Get started with Aineko
Technical dependencies
- Docker or Docker Desktop
- Poetry (a python dependency manager)
- Python (versions 3.8, 3.9, 3.10 & 3.11 are supported)
- Pip (a python package manager)
Check your dependencies before starting
It's important to make sure you have the correct dependencies installed. The only dependency which requires a specific version is Python. The other dependencies should work with any recent version.
Let's check each dependency one by one. You can run the following commands in your terminal to check each dependency.
docker --version
should return something likeDocker version 20.10.8, build 3967b7d
python --version
should return something likePython 3.10.12
. We recommend pyenv to manage versions if you have multiple versions.pip --version
should return something likepip 23.0.1 from xxx/python3.10/site-packages/pip (python 3.10)
poetry --version
should return something likePoetry (version 1.6.1)
Install Aineko
pip install aineko
Having trouble getting the correct version of python?
We recommend using pyenv to manage your Python versions. Once you have pyenv installed, you can run the following commands in your project directory to install one the supported versions. For example:
pyenv install 3.10
pyenv local 3.10
python --version
Python 3.10.12
Pyenv is a great tool for managing Python versions, but it can be a bit tricky to get it set up correctly. If you're having trouble, check out the pyenv documentation or this tutorial. If you're still having trouble, feel free to reach out to us on Slack!

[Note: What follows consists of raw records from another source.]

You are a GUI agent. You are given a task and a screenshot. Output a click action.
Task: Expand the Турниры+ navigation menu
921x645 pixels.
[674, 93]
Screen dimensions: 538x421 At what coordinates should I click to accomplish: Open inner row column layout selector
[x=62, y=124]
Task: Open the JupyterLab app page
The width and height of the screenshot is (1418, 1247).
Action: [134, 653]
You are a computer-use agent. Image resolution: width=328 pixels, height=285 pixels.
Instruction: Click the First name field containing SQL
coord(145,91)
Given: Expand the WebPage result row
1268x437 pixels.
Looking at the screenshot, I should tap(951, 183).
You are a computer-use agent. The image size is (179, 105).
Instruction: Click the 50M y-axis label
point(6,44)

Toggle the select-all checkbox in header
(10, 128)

Create a template pipeline with the CLI
- You will see the following prompts as
aineko
tries to create a project directory containing the boilerplate you need for a pipeline. Feel free to use the defaults suggested. -
aineko create
Expected output[1/4] project_name (My Awesome Pipeline): [2/4] project_slug (my_awesome_pipeline): [3/4] project_description (Behold my awesome pipeline!): [4/4] pipeline_slug (test-aineko-pipeline):
Install dependencies in the new pipeline
cd my_awesome_pipeline poetry install
Start Aineko background services
poetry run aineko service start
Expected outputContainer zookeeper Creating Container zookeeper Created Container broker Creating Container broker Created Container zookeeper Starting Container zookeeper Started Container broker Starting Container broker Started
Start the template pipeline
poetry run aineko run ./conf/pipeline.yml
Expected outputINFO - Application is starting. INFO - Creating dataset: aineko-pipeline.sequence: {'type': 'kafka_stream'} INFO - All datasets created. INFO worker.py:1664 -- Started a local Ray instance.

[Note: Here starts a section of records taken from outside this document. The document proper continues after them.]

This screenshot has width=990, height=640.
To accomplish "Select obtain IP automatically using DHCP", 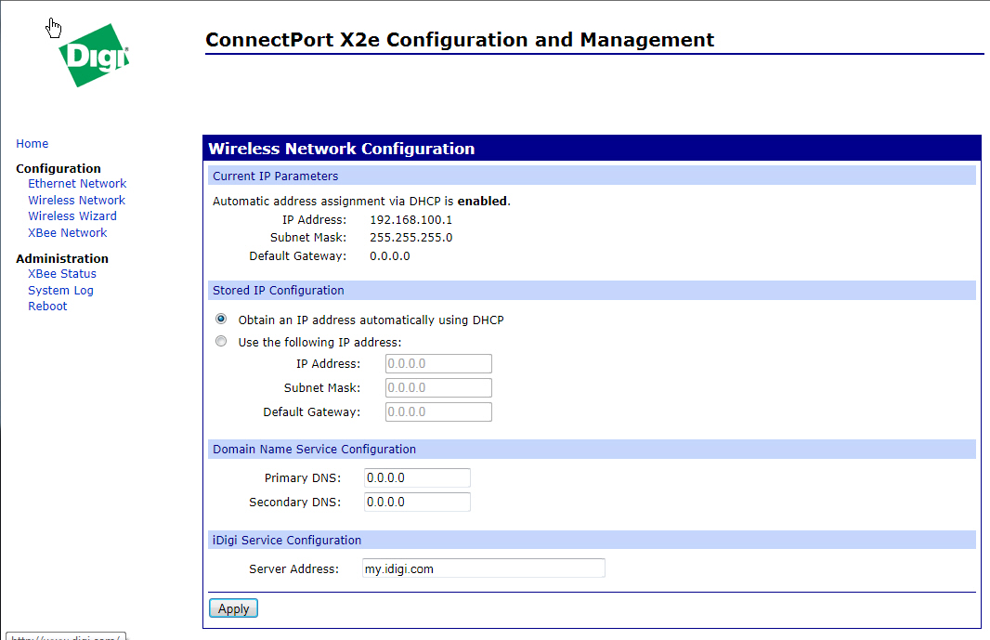I will (221, 320).
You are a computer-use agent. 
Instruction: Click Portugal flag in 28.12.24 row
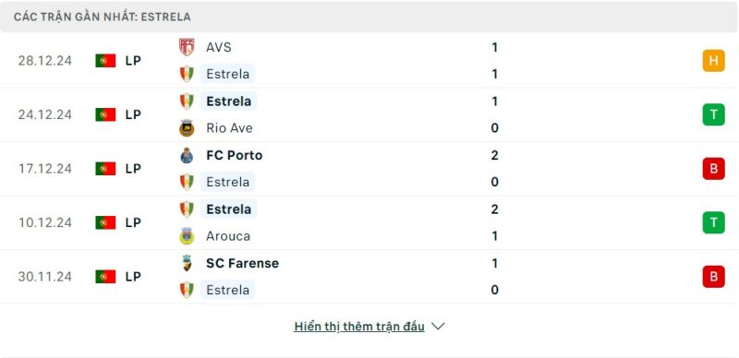click(105, 61)
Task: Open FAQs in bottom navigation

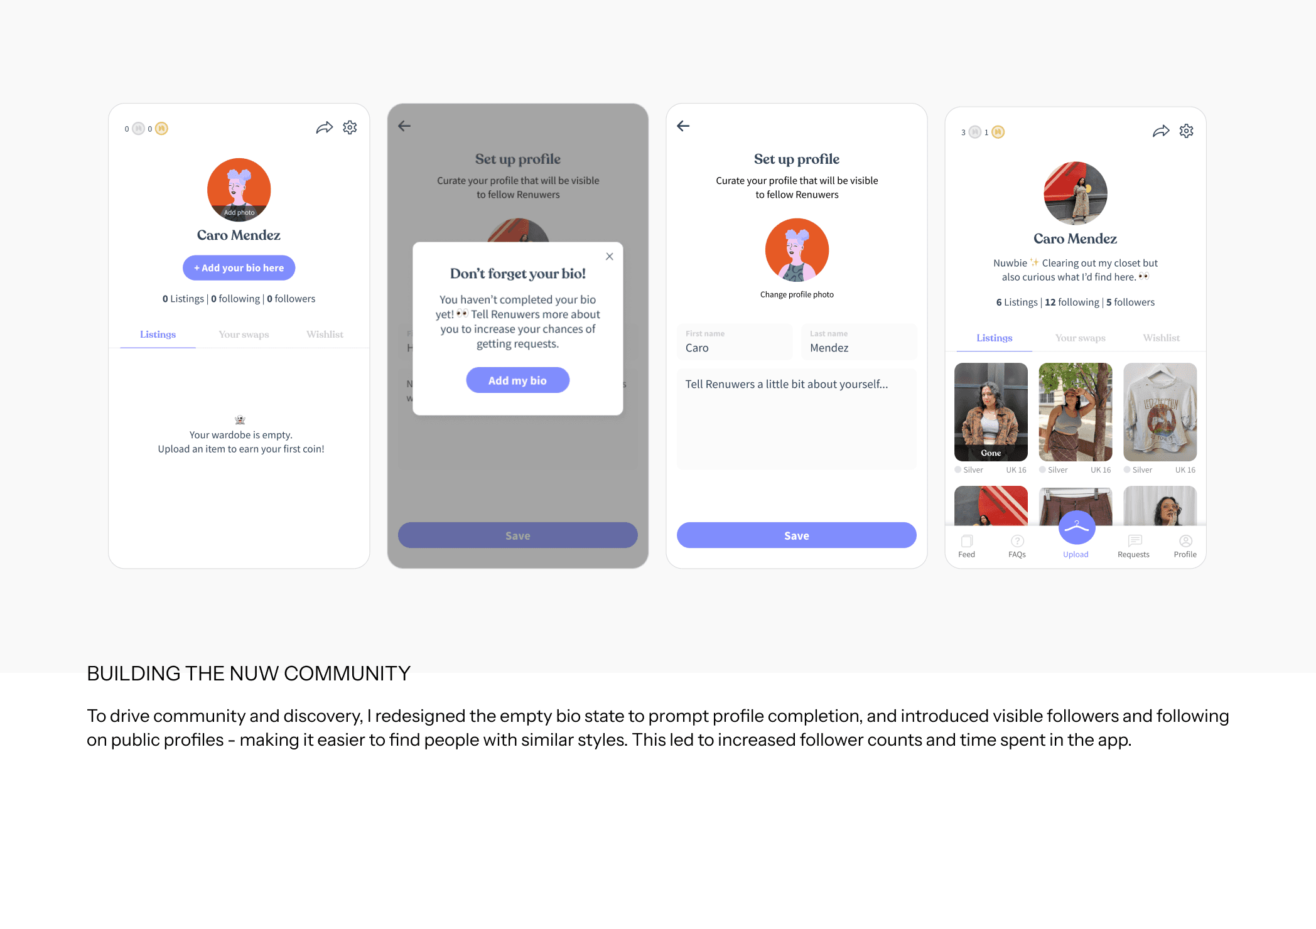Action: coord(1017,546)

Check the data being streamed
- To view messages running in one of the user-defined datasets:
-
poetry run aineko stream --dataset test-aineko-pipeline.test_sequence --from-beginning
Expected output{"timestamp": "2023-11-10 17:27:20", "dataset": "sequence", "source_pipeline": "test-aineko-pipeline", "source_node": "sequence", "message": 1} {"timestamp": "2023-11-10 17:27:20", "dataset": "sequence", "source_pipeline": "test-aineko-pipeline", "source_node": "sequence", "message": 2}
- Alternatively, to view logs stored in the built-in
logging
dataset: -
poetry run aineko stream --dataset logging --from-beginning
Expected output{"timestamp": "2023-11-10 17:46:15", "dataset": "logging", "source_pipeline": "test-aineko-pipeline", "source_node": "sum", "message": {"log": "Received input: 1. Adding 1...", "level": "info"}}
Note
User-defined datasets have the pipeline name automatically prefixed, but the special built-in dataset logging
doesn't.
Stop Aineko background services
poetry run aineko service stop
So that's it to get an Aineko pipeline running. How smooth was that?

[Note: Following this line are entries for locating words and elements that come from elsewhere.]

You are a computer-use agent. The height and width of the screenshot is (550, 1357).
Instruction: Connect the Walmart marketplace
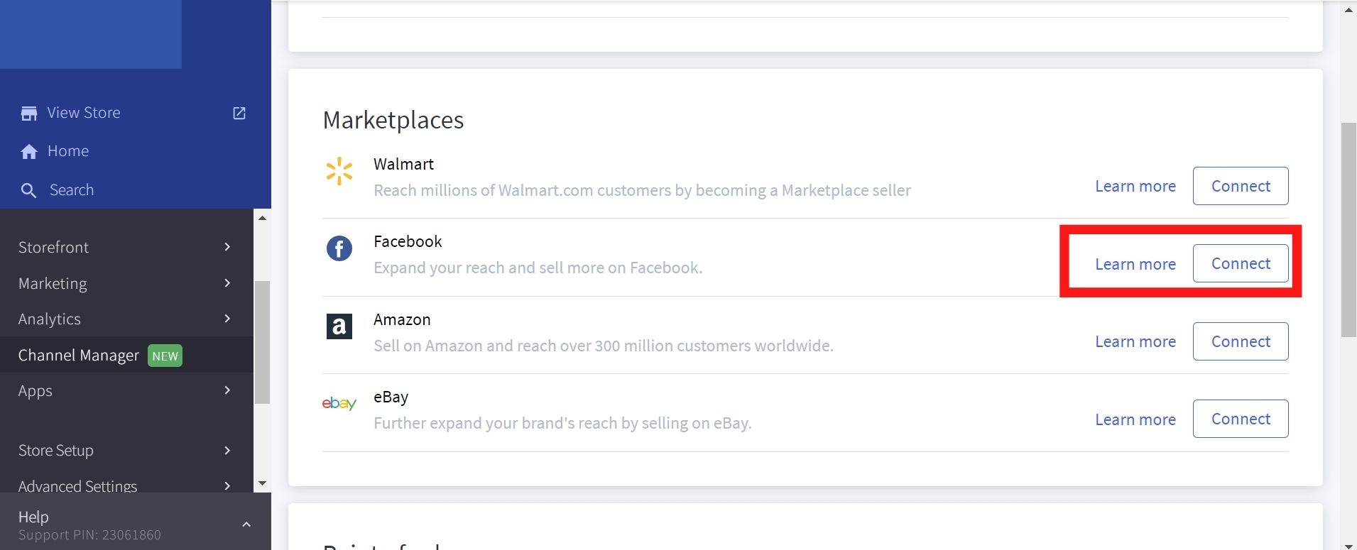[x=1240, y=186]
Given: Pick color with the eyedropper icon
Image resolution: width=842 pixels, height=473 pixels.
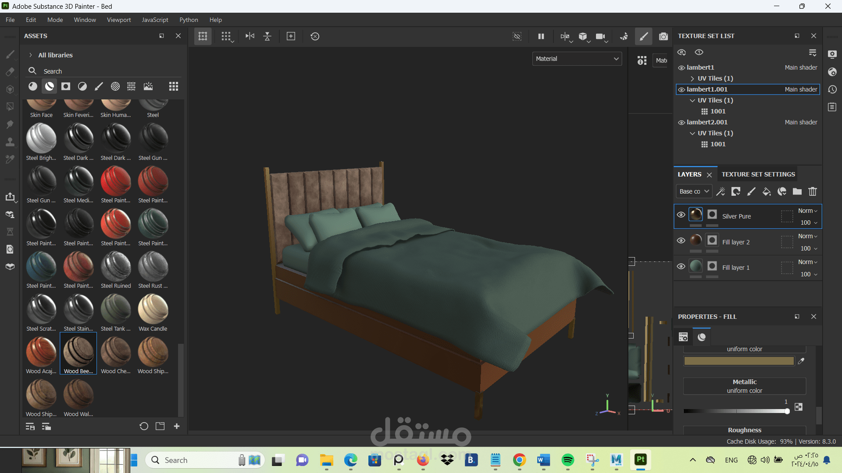Looking at the screenshot, I should [x=801, y=361].
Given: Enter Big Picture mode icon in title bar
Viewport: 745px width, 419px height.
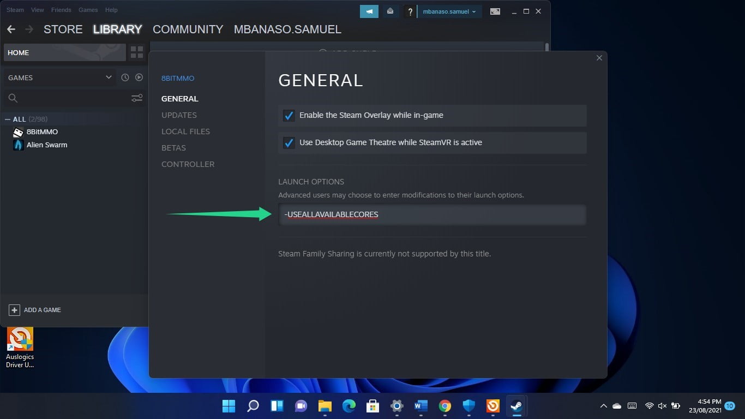Looking at the screenshot, I should pos(495,11).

What does the above output mean?
An aineko pipeline is made up of Dataset(s) and Node(s). A Dataset can be thought of as a mailbox. Nodes pass messages to this mailbox, that can be read by many other Nodes.
A Node is an abstraction for some computation, a function if you will. At the same time a Node can be a producer and/or a consumer of a Dataset. (mailbox)
The output means that we have successfully created three datasets - test_sequence, test_sum and logging, and that we have created two nodes - sum and sequence.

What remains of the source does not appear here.